Exercise objective
Once the line containing "JEスキン (132, 501)" is found, copy it and each subsequent line exactly. Stop at the end of the records below.

Stored data entries:
------------------------------------------------
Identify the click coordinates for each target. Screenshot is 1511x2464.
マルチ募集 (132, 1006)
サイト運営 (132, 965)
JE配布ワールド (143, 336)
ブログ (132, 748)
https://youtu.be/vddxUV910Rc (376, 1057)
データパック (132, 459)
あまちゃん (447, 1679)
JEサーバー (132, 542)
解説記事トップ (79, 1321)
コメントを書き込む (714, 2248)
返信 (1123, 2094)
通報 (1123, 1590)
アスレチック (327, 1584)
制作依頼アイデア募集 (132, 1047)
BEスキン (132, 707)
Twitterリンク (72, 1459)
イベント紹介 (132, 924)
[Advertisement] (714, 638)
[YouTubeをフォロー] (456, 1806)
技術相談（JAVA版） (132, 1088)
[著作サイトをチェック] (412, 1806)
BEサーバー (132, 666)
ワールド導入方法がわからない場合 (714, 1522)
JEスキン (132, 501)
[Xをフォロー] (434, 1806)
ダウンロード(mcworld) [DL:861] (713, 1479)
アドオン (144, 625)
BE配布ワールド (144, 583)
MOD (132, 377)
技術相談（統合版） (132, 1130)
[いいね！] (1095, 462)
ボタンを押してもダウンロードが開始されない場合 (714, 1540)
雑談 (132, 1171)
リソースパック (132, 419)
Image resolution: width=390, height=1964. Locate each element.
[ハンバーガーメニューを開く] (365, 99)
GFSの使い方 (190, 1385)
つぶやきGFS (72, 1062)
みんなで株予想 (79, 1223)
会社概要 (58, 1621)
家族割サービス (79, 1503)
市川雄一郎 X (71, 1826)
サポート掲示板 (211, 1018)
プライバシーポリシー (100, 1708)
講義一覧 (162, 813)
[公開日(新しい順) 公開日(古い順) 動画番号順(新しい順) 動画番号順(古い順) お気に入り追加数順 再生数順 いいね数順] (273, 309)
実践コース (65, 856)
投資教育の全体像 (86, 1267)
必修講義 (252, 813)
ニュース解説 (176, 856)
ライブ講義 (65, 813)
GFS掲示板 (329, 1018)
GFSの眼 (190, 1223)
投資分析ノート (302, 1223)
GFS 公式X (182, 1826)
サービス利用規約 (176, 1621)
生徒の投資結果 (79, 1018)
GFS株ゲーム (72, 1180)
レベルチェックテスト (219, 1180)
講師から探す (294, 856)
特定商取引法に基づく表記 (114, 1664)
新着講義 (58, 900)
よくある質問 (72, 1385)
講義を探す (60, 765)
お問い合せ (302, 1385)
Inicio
------------------------------------------------
Response
JEスキン (132, 501)
[Xをフォロー] (434, 1806)
ダウンロード(mcworld) [DL:861] (713, 1479)
アドオン (144, 625)
BE配布ワールド (144, 583)
MOD (132, 377)
技術相談（統合版） (132, 1130)
[いいね！] (1095, 462)
ボタンを押してもダウンロードが開始されない場合 (714, 1540)
雑談 (132, 1171)
リソースパック (132, 419)
Image resolution: width=390, height=1964. Locate each element.
[ハンバーガーメニューを開く] (365, 99)
GFSの使い方 (190, 1385)
つぶやきGFS (72, 1062)
みんなで株予想 (79, 1223)
会社概要 (58, 1621)
家族割サービス (79, 1503)
市川雄一郎 X (71, 1826)
サポート掲示板 (211, 1018)
プライバシーポリシー (100, 1708)
講義一覧 (162, 813)
[公開日(新しい順) 公開日(古い順) 動画番号順(新しい順) 動画番号順(古い順) お気に入り追加数順 再生数順 いいね数順] (273, 309)
実践コース (65, 856)
投資教育の全体像 (86, 1267)
必修講義 (252, 813)
ニュース解説 (176, 856)
ライブ講義 (65, 813)
GFS掲示板 (329, 1018)
GFSの眼 (190, 1223)
投資分析ノート (302, 1223)
GFS 公式X (182, 1826)
サービス利用規約 (176, 1621)
生徒の投資結果 (79, 1018)
GFS株ゲーム (72, 1180)
レベルチェックテスト (219, 1180)
講師から探す (294, 856)
特定商取引法に基づく表記 (114, 1664)
新着講義 (58, 900)
よくある質問 (72, 1385)
講義を探す (60, 765)
お問い合せ (302, 1385)
Inicio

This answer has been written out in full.